*Aim of the task*: From the line containing "The width and" through the last line below, copy every line exactly, leaving out the pictures.
-- Materials provided follows --
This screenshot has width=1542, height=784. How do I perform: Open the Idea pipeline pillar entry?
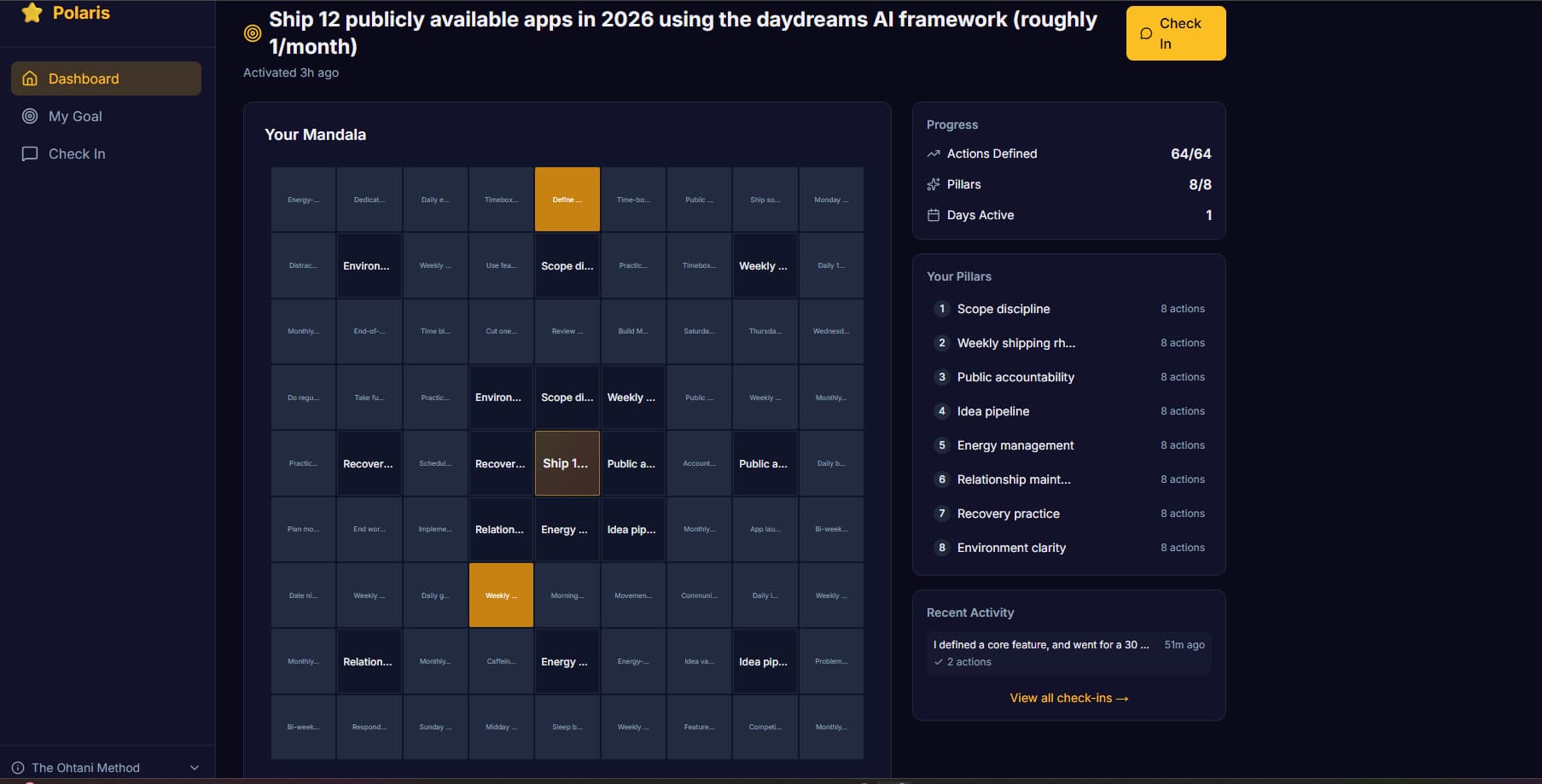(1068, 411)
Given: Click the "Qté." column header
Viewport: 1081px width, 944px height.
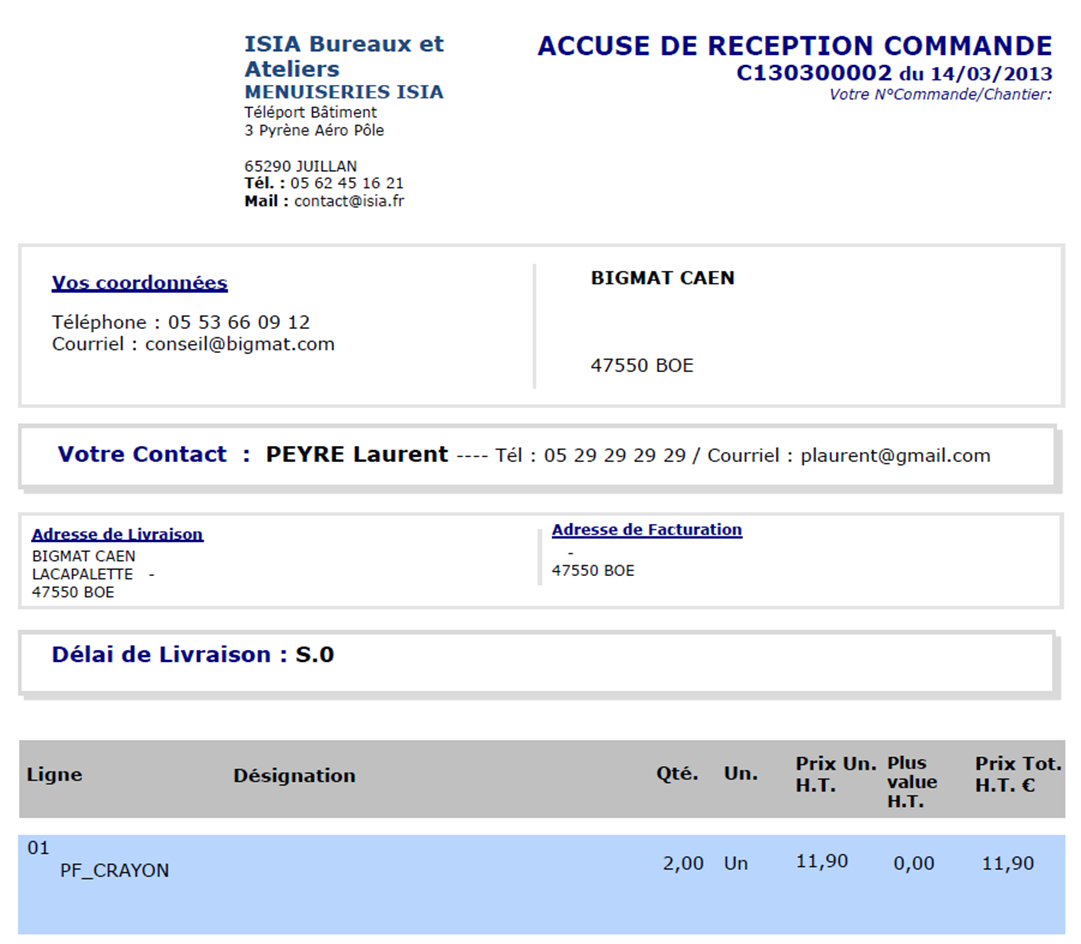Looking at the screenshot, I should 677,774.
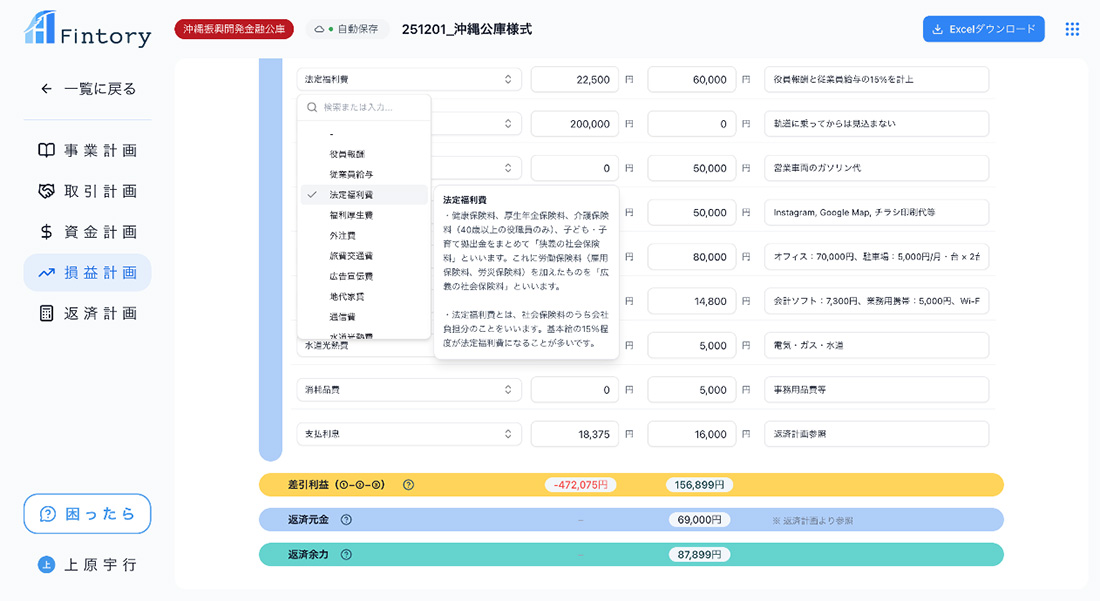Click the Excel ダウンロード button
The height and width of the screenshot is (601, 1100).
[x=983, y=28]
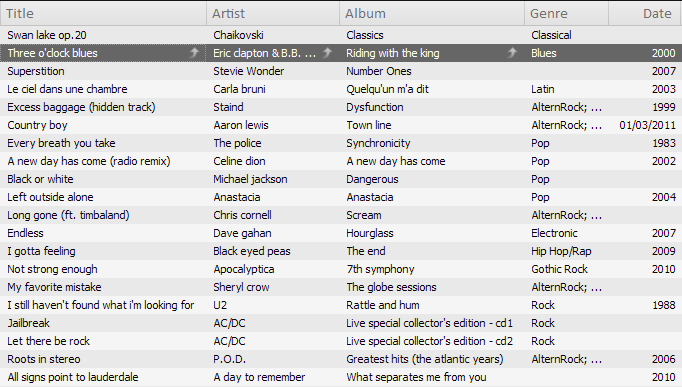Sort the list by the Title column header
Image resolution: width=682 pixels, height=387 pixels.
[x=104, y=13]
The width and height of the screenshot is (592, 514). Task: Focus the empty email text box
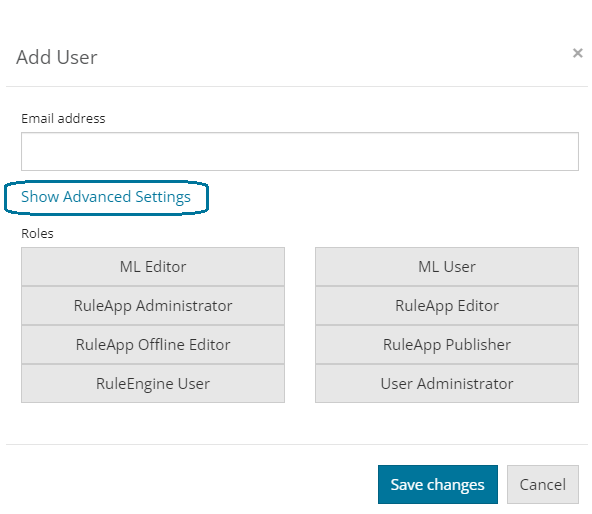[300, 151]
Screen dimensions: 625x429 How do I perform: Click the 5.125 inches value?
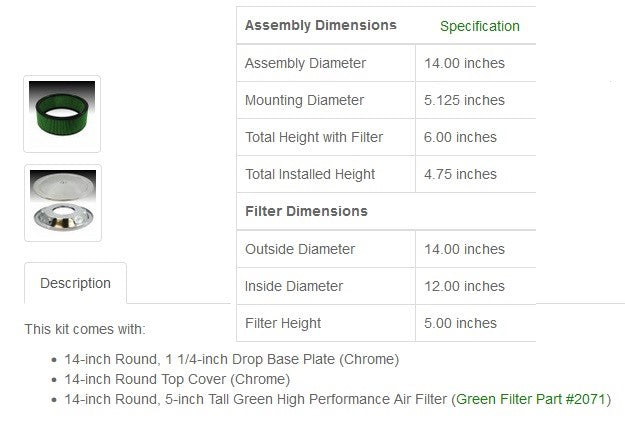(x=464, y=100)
-- Materials provided concluded --
*Expected answer*:
The width and height of the screenshot is (592, 514). Task: Focus the empty email text box
[300, 151]
Screen dimensions: 625x429 How do I perform: Click the 5.125 inches value?
(x=464, y=100)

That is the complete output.